▶ The problem: Could you retype, exactly and with no pictures, only the lines from the first line of the records below through the line that contains "Screen dimensions: 1200x575"?

· · · · ·

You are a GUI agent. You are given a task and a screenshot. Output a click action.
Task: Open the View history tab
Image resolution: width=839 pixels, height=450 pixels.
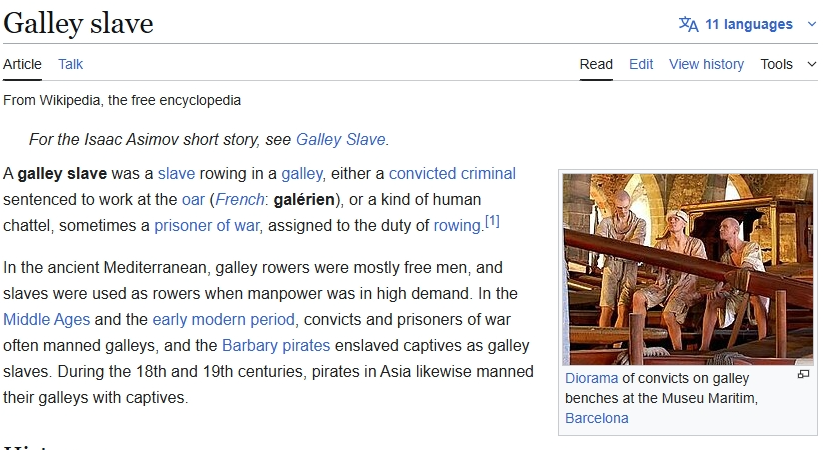click(x=706, y=64)
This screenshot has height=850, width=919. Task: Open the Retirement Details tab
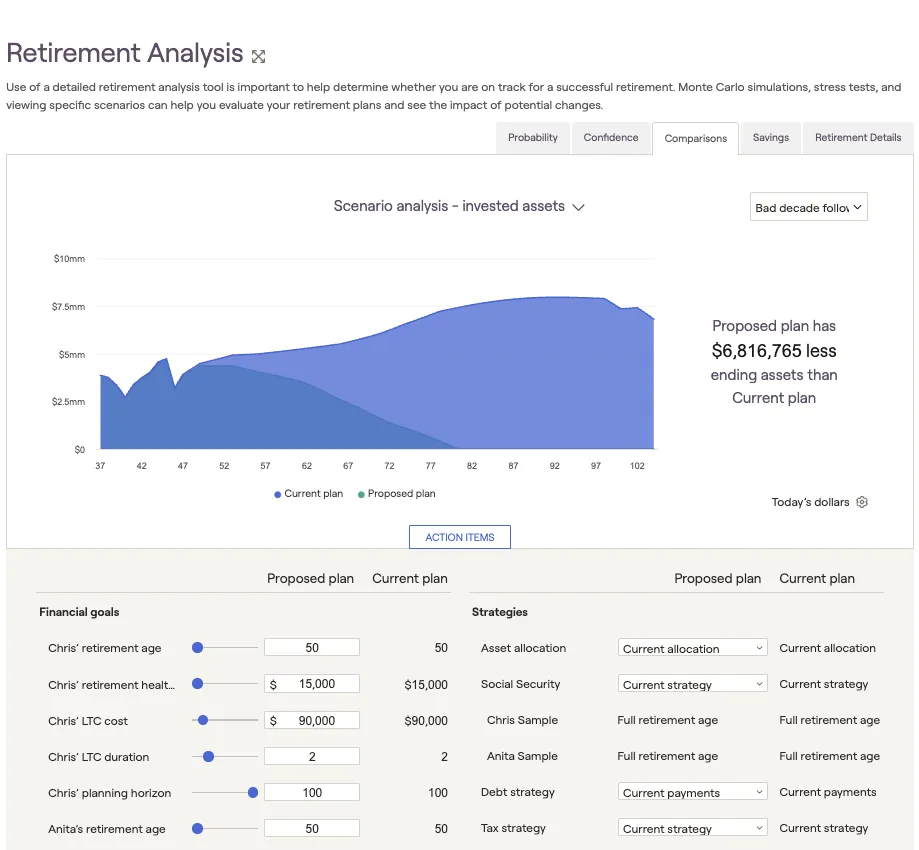coord(857,138)
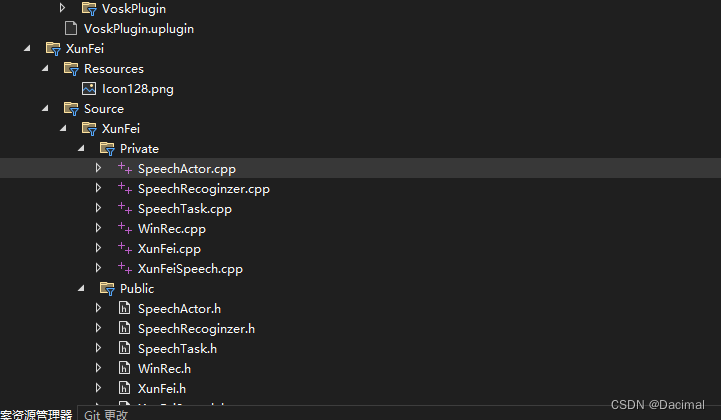Expand the SpeechTask.cpp node arrow

tap(98, 209)
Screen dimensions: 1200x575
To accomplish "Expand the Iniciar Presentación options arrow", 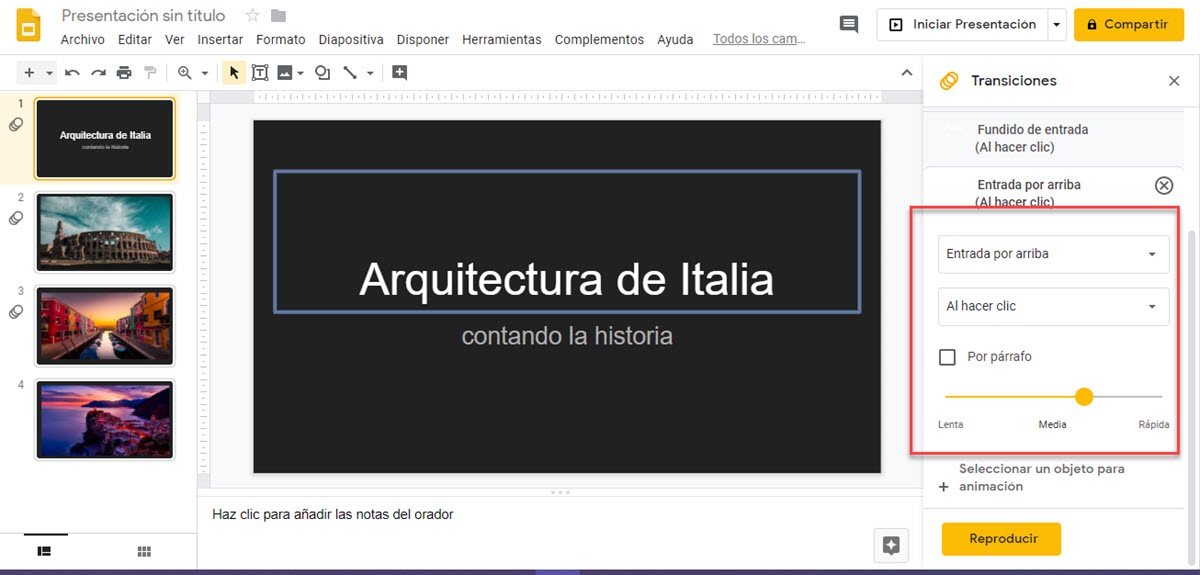I will coord(1057,25).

· · · · ·

▶ Exercise solution:
You are a GUI agent. You are given a task and a screenshot. Output a click action.
Task: Open the View history tab
Image resolution: width=839 pixels, height=450 pixels.
click(x=706, y=64)
This screenshot has height=850, width=919. Task: Open the Retirement Details tab
coord(857,138)
Expand the SpeechTask.cpp node arrow

tap(98, 209)
Screen dimensions: 1200x575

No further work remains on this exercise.